The luggage pieces joined bicycles, suitcases, shrink-wrapped pallets, car-shaped cutouts and concrete blocks on the campus of MSA’s Bomb Dog U. Dogs don’t need to be taught how to smell, of course, but they do need to be taught where to smell—along the seams of a suitcase, say, or underneath a pallet where the vapors that are heavier than air settle.

In the shrouded world of bomb dog education, MSA is one of the elite academies. It currently fields 160 teams working mostly in New York, Washington, D.C., Boston, Chicago and Dallas—the dogs always work in tandem with the same handler, usually for eight or nine years. MSA also furnishes dogs for what it will only describe as “a government agency referred to by three initials for use in Middle East conflict zones.”

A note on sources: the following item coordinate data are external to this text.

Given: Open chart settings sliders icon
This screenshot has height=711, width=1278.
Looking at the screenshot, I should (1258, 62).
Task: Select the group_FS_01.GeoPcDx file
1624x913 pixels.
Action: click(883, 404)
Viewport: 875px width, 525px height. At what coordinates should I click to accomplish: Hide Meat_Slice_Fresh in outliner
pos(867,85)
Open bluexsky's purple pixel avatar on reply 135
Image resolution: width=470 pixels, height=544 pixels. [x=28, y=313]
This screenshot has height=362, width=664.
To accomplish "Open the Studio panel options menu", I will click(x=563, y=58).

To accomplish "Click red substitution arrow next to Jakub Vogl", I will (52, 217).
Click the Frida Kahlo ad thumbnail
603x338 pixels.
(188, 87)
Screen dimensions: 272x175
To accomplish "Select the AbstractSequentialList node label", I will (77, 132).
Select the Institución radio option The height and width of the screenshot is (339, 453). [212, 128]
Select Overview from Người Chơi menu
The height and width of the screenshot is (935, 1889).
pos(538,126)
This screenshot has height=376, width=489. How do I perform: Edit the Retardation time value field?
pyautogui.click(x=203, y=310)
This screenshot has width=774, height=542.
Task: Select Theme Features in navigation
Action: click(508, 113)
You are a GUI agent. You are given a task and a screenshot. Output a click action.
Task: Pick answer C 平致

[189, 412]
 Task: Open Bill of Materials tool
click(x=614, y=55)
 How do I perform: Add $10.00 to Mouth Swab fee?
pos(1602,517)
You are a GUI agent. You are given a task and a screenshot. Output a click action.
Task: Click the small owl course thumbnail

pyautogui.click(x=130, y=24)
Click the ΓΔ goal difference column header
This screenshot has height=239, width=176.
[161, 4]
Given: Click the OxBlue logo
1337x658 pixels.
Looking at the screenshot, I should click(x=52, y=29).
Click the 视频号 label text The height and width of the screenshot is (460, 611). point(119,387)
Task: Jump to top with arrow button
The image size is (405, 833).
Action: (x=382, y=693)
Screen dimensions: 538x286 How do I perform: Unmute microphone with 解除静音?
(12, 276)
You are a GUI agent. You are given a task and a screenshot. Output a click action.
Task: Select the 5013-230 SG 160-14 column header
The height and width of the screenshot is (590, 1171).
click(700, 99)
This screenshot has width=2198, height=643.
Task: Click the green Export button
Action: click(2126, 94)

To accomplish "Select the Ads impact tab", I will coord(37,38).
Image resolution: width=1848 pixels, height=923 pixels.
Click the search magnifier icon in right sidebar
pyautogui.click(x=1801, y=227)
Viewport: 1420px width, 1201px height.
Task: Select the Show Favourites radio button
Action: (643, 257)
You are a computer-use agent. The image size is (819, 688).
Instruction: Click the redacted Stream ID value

Merry and Zane Roberts, MSA’s lead canine trainer, work their way along the line of luggage pieces, checking for the chemical vapors—or “volatiles”—that come off their undersides and metal frames. Strictly speaking, the dog doesn’t smell the bomb. It deconstructs an odor into its components, picking out just the culprit chemicals it has been trained to detect. Roberts likes to use the spaghetti sauce analogy. “When you walk into a kitchen where someone is cooking spaghetti sauce, your nose says aha, spaghetti sauce. A dog’s nose doesn’t say that. Instinctively, it says tomatoes, garlic, rosemary, onion, oregano.” It’s the handler who says tomato sauce, or, as it happens, bomb.